**Your goal**
Among the entries that follow, how many lines contain the string "agent"? Write the number alone.

**Record extracts**
******

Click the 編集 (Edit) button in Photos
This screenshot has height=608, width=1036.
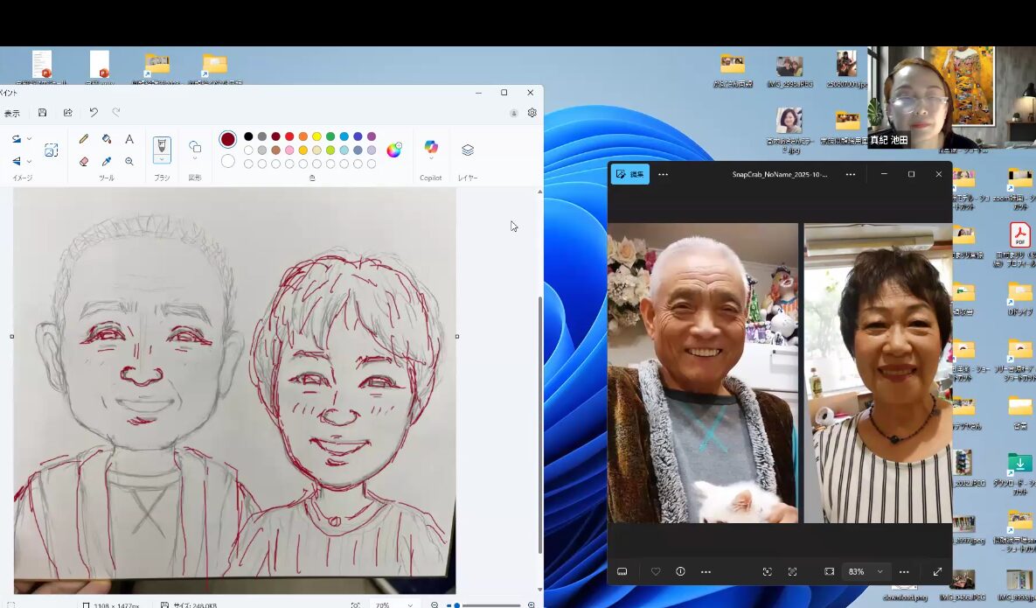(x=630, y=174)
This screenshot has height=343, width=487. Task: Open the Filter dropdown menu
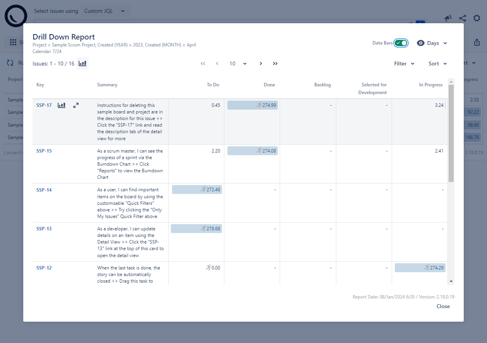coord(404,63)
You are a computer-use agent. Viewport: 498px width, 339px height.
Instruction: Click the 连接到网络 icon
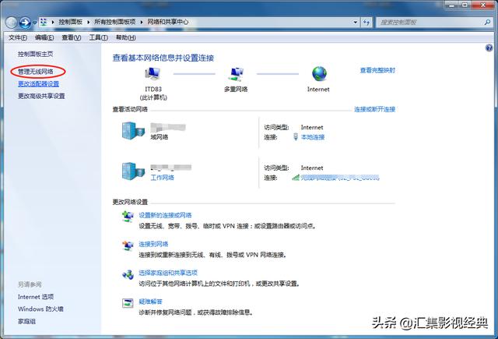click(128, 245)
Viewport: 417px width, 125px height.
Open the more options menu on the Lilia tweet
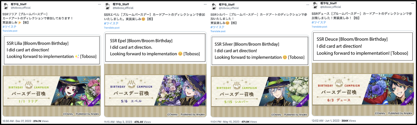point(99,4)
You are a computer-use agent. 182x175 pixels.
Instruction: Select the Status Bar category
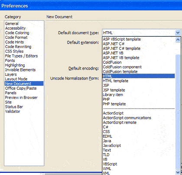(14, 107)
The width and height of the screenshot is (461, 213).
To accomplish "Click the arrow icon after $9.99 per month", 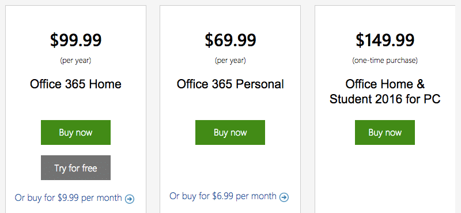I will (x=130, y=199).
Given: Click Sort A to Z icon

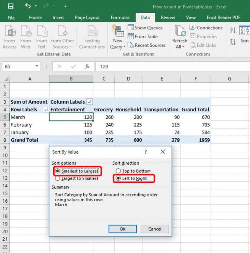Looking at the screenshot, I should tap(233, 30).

******

**Task result**
2